Corporate managers, on the other hand, believe that they have a legal duty to maximise short-term shareholder value, and act accordingly. Kay rightly suggests that this view is mistaken as a matter of law but, again, it is no surprise that directors and managers think in these terms, given the way that shareholders are routinely described as the ‘owners’ of the firms they invest in. Disclosure rules add to the problem, in particular those requiring quarterly reporting of corporate results. Lawyers will recognise that shareholders are the owners of their shares, not the company, and that they have no right to manage the firm, having delegated this power to the board, but these subtleties are clearly being lost in translation.
What can be done?
It is not just a question of getting across a more accurate understanding of the legal structure of the company limited by share capital. The idea that managers should run listed companies in such a way as to maximise share prices is deeply embedded in UK corporate governance practice. It is reflected in the way top managers are remunerated, through bonuses and options linked to share price movements, and in the way that company performance is benchmarked, through metrics such as earnings per share and return on equity. Kay takes aim at some of these practices which, he points out, do not just privilege the short-term, but also tend to discourage large-scale capital investment by companies.
Kay also reports suggestions that there are elements in the regulatory framework beyond company law which favour corporate restructuring and deal-making over long-term growth, notably the City Code on Takeovers and Mergers. While the Takeover Panel’s view that the principal aim of the Code is to protect minority shareholders is undoubtedly correct, it is no less clearly the case that its main effect is to facilitate hostile takeovers of UK-listed companies by denying boards the room for manoeuvre that they would have in virtually every other developed economy.
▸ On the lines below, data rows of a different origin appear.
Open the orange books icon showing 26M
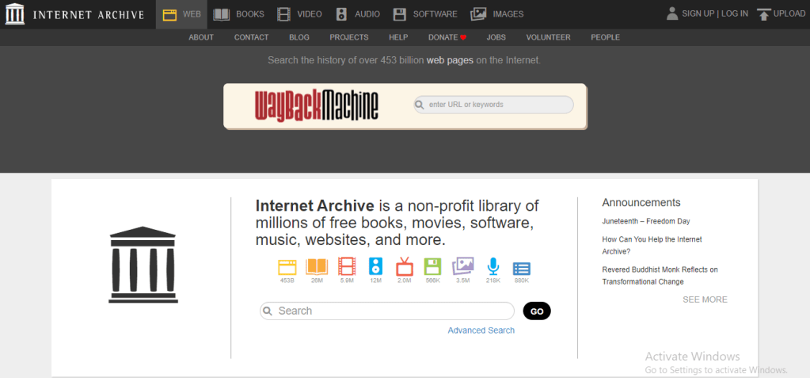This screenshot has height=378, width=810. (x=317, y=266)
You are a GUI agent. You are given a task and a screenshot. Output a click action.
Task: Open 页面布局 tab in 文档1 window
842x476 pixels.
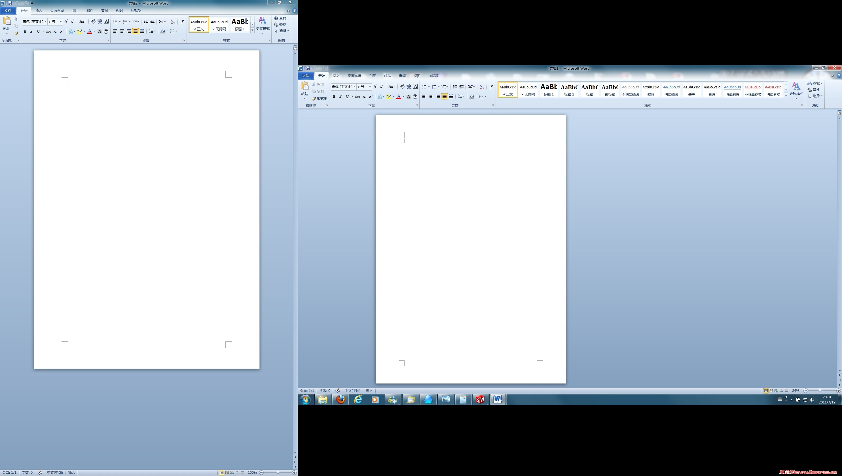coord(354,76)
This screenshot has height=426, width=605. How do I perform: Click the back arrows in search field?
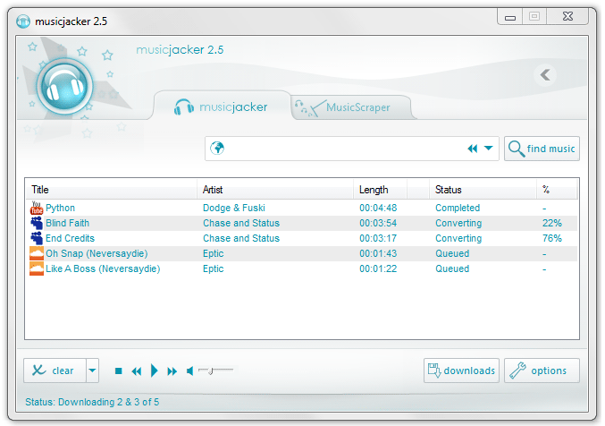(472, 149)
How should these concerns be addressed?
The final report will have to set out a plausible agenda for regulatory reform if it is to be more than a well intentioned review of existing practices. There are some practical changes Kay could suggest such as making clarifying the legal duty of the board to have regard to the long-term interests of the company under section 172 of the Companies Act 2006 and making clear that this duty takes priority over the terms of the Takeover Code. But going forward, Kay also needs to give a clearer account of the philosophy that would guide reform.
Kay argues that shareholders should act as ‘stewards’ of the companies they invest in. This is fine as far as it goes, and may chime with the ambitions of some pension fund trustees and asset managers to support investment in innovative manufacturing and infrastructure. However, the final report needs to recognise that there are numerous instances in which the interests of shareholders simply do not coincide with the wider public interest in maintaining a sustainable and competitive corporate sector in the UK.
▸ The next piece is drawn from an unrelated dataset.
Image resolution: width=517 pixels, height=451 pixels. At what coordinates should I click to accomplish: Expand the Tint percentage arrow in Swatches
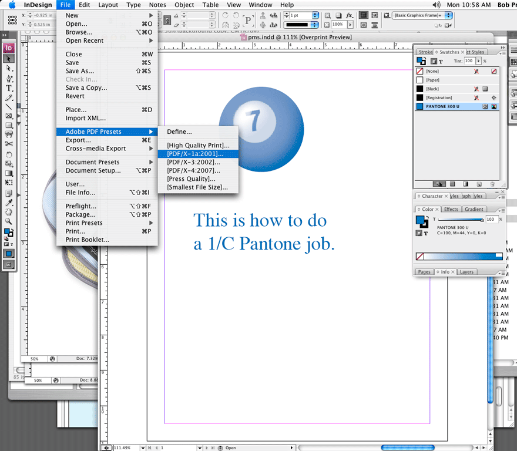tap(479, 61)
The restructuring of British enterprise through hostile takeover bids, hedge fund activism and private equity over the past three decades was not just the consequence of decisions taken by capital market intermediaries acting without regard to the interests of their shareholder ‘principals’. Institutional investors were highly critical of listed companies which did not prioritise shareholder value, and pressed for a greater role for independent directors on boards as a way of getting their views across. There is more than anecdotal evidence that some of the deals involving the restructuring of companies with a core role in the British economy, from the takeover of BAA by Ferrovial through to RBS’s bid for ABN Amro, were driven by a combination of pressure from boards and shareholders for quick returns, with considerations of corporate strategy pushed to the margins.
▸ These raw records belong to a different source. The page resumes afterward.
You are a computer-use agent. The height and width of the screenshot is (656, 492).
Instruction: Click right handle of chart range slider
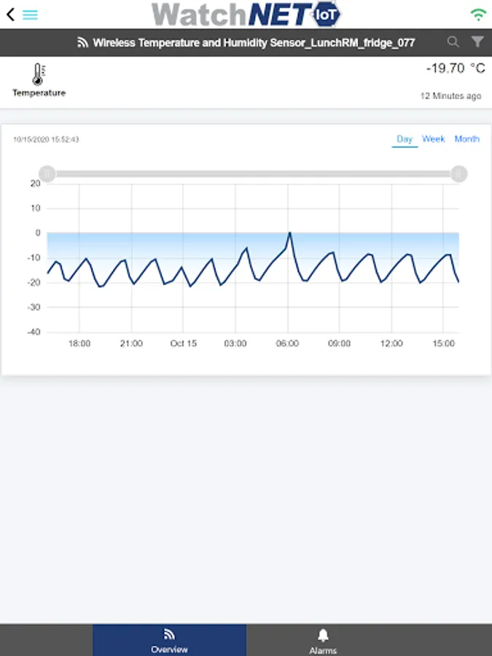(458, 173)
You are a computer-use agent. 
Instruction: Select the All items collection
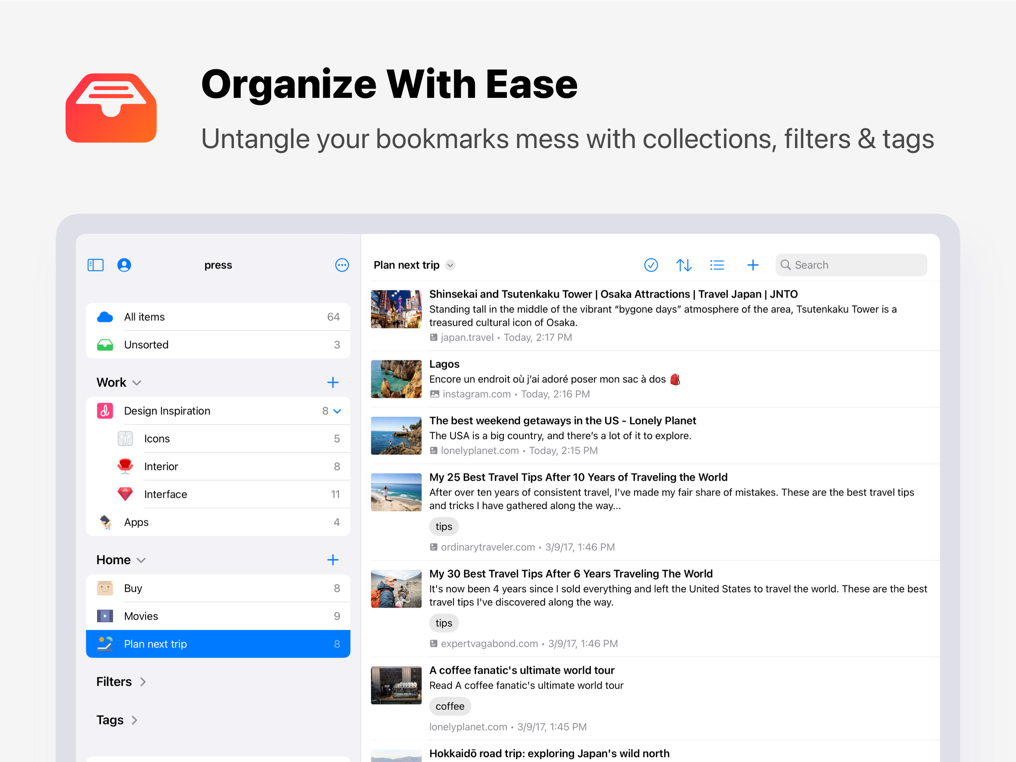pyautogui.click(x=218, y=317)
It is naive to see hostile takeovers, private equity and hedge fund activism as addressing problems of ‘failed’ companies. Much more often, these forms of investment simply extract value from companies for the benefit of investors and intermediaries, at a direct cost to workers (who lose jobs and protected terms and conditions of employment), customers (who experience a deterioration in the quality of products and services) and the taxpayer (who foot the bill through tax reliefs on corporate leverage).
What has brought us to this point?
Since the early 1980s, company law and corporate governance regulation have given shareholders many more rights to ‘hold management to account’. Kay recognises that trading in the secondary market for shares does not bring in new capital for firms, but he justifies shareholder influence on the grounds that investors can exercise effective oversight over firms’ capital allocation decisions and over their governance. This is implausible.
In today’s liquid capital markets, shareholders are for the most part transitory owners who have no lasting connection to the firms whose traded securities they hold. The question we should be asking is why law and regulation have ceded such large influence to this group. It is partly intellectual fashion, a misguided belief in the informational efficiency of liquid capital markets. It is also down to intense lobbying by the market intermediaries (the asset management firms, legal advisers and investment banks) who benefit most from current arrangements.
John Kay is on the right path in arguing for a long-term approach to investment decisions, but too optimistic in believing that shareholders will always act as enlightened owners.
We need to replace shareholder value with corporate value as the objective of management and take a detailed look at corporate governance regulation and practice with this guiding principle in mind. If this means sidelining the Takeover Code and subordinating it to the wider goal of a reformed company law in promoting sustainable enterprise, so be it. This is the kind of hard choice we will have to make if we want capital markets to make a real contribution to prosperity and growth.